26.2.22

MEMORIAS DE UN NIÑO PROBE (AUTOBIOGRAFÍA III)


Más o menos a los nueve años me fui a vivir con mis padres al Barrio Gavilán, concretamente a la calle Navas de Tolosa, en una casa de vecinos luego comprada por un tío paterno. Nuestra vivienda tenía tres piezas; pequeña cocina, comedor y dormitorio amplio. Al poco mis abuelos dejaron el huerto y adquirieron la casa de enfrente de la que habitábamos; allí y dada la numerosa prole de mis padres, nos instalaron un dormitorio para los hermanos varones. Fue la primera vez que disfrutamos de un cuarto de baño con ducha, e incluso bañera la cual nunca usaríamos, pero en el patio había un amplio pilón que utilizábamos con alegría en verano; a modo de minipiscina o bañera.


Allí mi abuela materna, Carmen, nos obsequiaba con sus exquisitas comidas populares; como, por ejemplo, el pisto o “boronía” y los besugos a los que ella dedicaba mucho tiempo quitándole las espinas.

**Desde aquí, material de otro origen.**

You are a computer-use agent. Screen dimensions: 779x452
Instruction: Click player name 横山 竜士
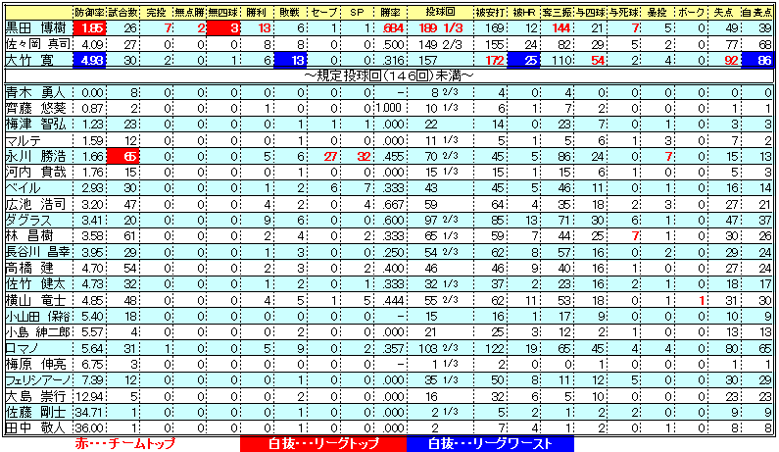point(37,299)
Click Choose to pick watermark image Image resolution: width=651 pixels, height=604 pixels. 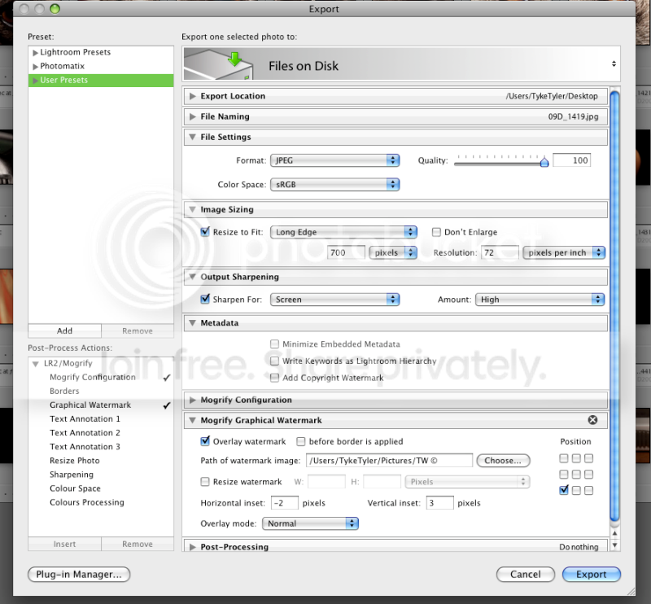point(503,461)
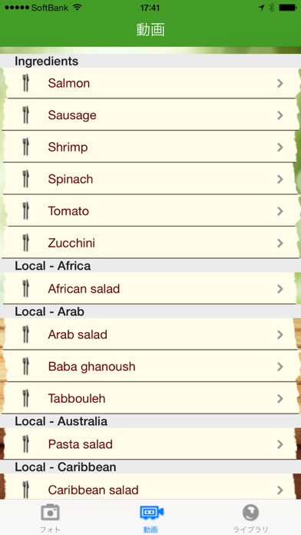The width and height of the screenshot is (301, 535).
Task: Tap the chevron arrow on Tabbouleh row
Action: (280, 398)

Lo siguió haciendo hasta que comencé el servicio militar como recluta en el Campamento de Cerro Muriano; y así, cuando volvía a casa con permiso de fin de semana, me tenía preparados esos platos porque sabía que eran los que más me gustaban. Lamento que existan personas que no hayan podido gozar del cariño de las abuelas; es indescriptible para mí su calidez, su tolerancia, su comprensión… Mi abuela paterna, Paca, también nos cocinaba unas patatas fritas en grandes lonchas -crujientes en sus bordes y blandas en el centro- que nunca olvidaré y que no he vuelto a disfrutar desde entonces.

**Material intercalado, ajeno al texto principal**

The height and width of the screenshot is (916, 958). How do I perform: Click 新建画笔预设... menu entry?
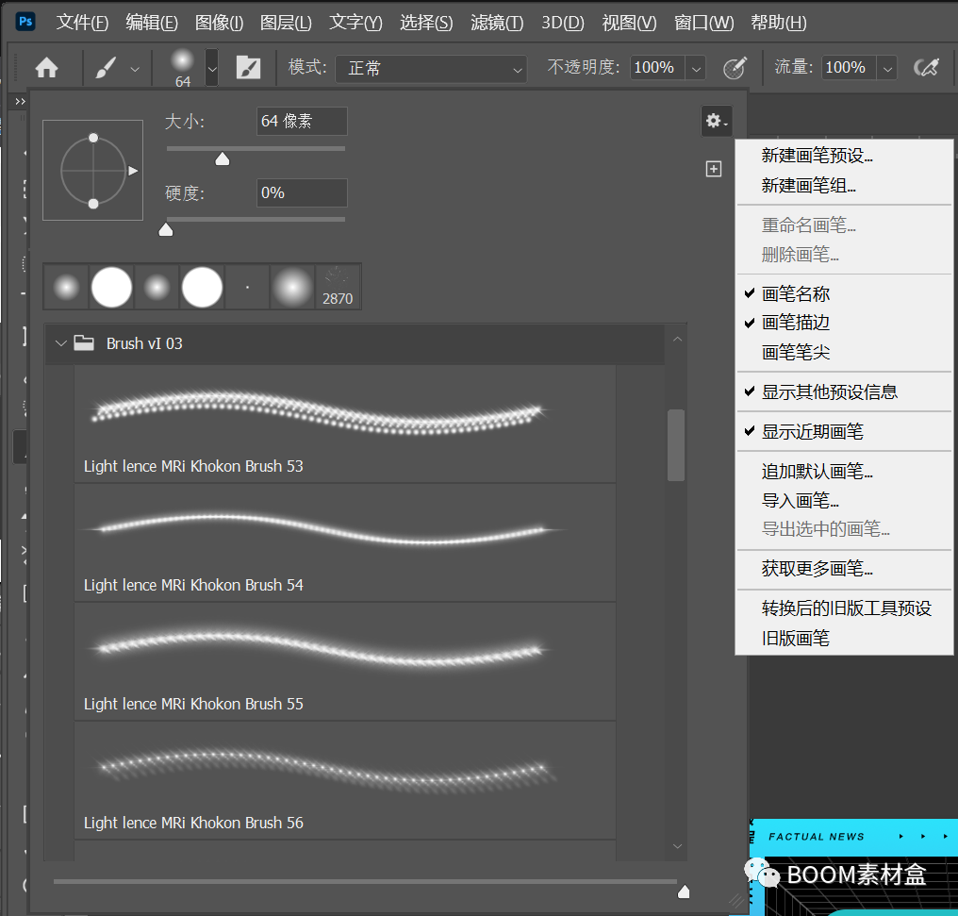[x=817, y=156]
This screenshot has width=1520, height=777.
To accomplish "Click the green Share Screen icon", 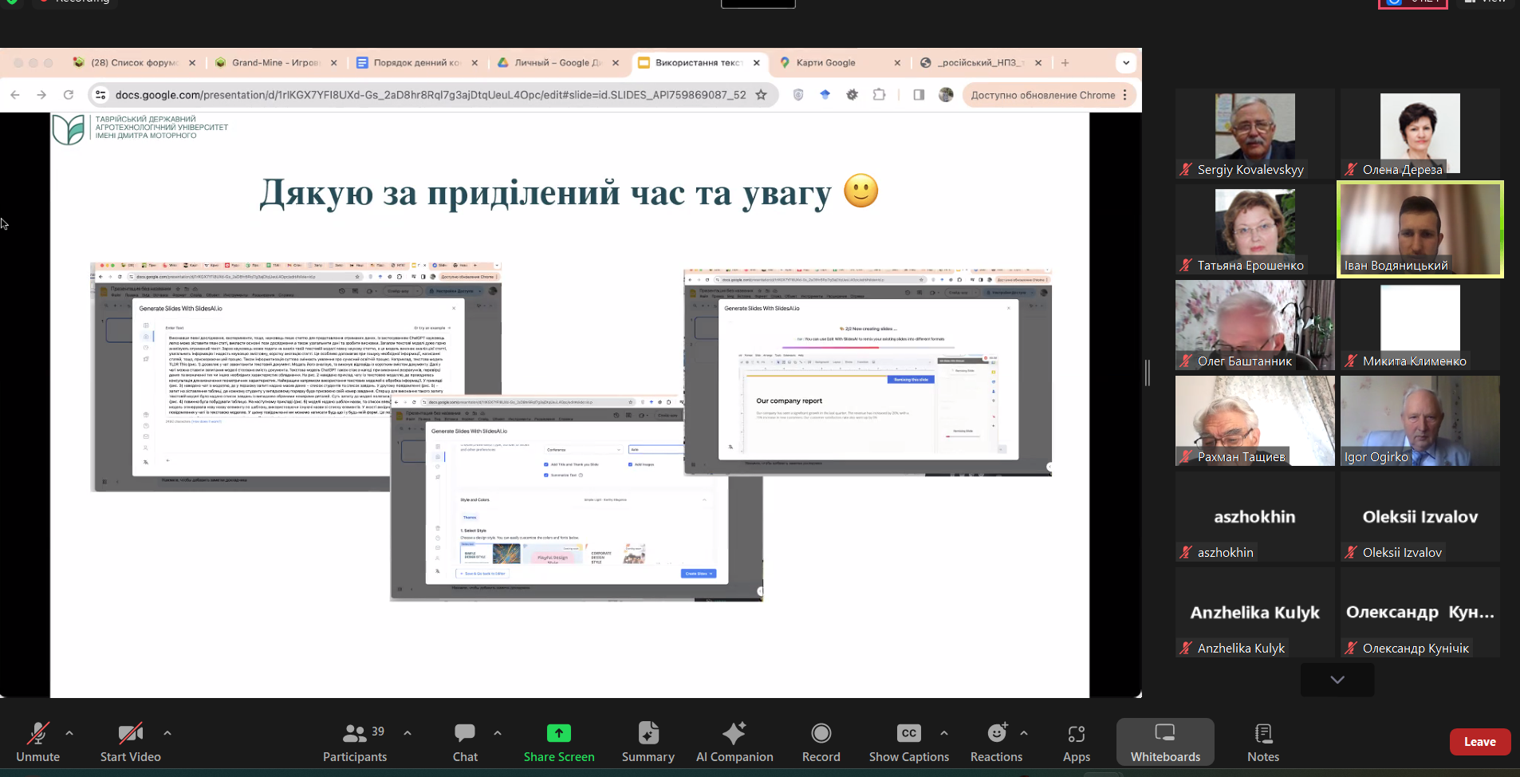I will pos(558,733).
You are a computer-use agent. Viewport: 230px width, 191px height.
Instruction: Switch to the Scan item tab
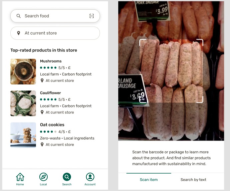coord(149,180)
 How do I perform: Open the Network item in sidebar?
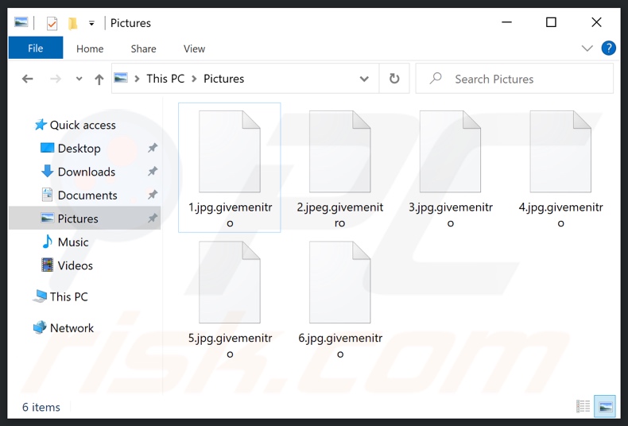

Mi traslado al susodicho Barrio Gavilán supuso un cambio de colegio; de modo que empecé a acudir al recién creado Colegio Alcalde Pedro Barbudo (hoy reedificado) y en pleno Zumbacón. Allí cada dos niños plantamos un árbol (una falsa acacia tal vez); me tocó el número 12 y lo contemplé varias veces desde el exterior pasados los años. De este colegio recuerdo a tres maestros: el primero, mayor y cariñoso, al que por enfermedad sustituyó otro muy joven y amable (Antonio), que luego se dedicó a la psicología y con el  que me encontré gratamente cuando yo comenzaba mis estudios universitarios. Finalmente dos maestros mayores; el primero D. José, benévolo, pero con los dedos amarillentos por el tabaco, cuyas colillas no dejaba de apurar en clase (por entonces los maestros y profesores podían fumar en las aulas). El segundo, más severo y distante -no recuerdo su nombre pero procedía de Huelva- nos tiranizaba en clase poniéndonos en corro para que conjugásemos los verbos y al que no acertaba !zas! palmetazo con su informe madero. No había piedad, ni siquiera con los alumnos más aventajados, como era, con modestia, mi caso. Comíamos en el comedor del colegio para luego continuar las clases por la tarde, incluida la hora de “permanencias” que transcurría entre las 17 y las 18 horas. En el comedor no soportaba los macarrones, que vomitaban irremediablemente, pero me gustaban mucho los “filetes rusos” cuyo contenido y fórmula desconocía, sigo desconociendo y no he vuelto a probar. El maestro onubense además, y sabedor de que yo tocaba la bandurria, me obligaba a tañirla frente a él cuando dormitaba tras la comida, mientras que los demás niños disfrutaban del recreo antes de las clases vespertinas. Este onubense decía “jalar” en lugar de “tirar”, un modismo que aprendí entonces.


Por suerte me libré de las clases de la directora (Doña Florinda) y su marido, que llevaba un ojo de cristal, ambos catalanes y duros. Eran los años finales de los ’60.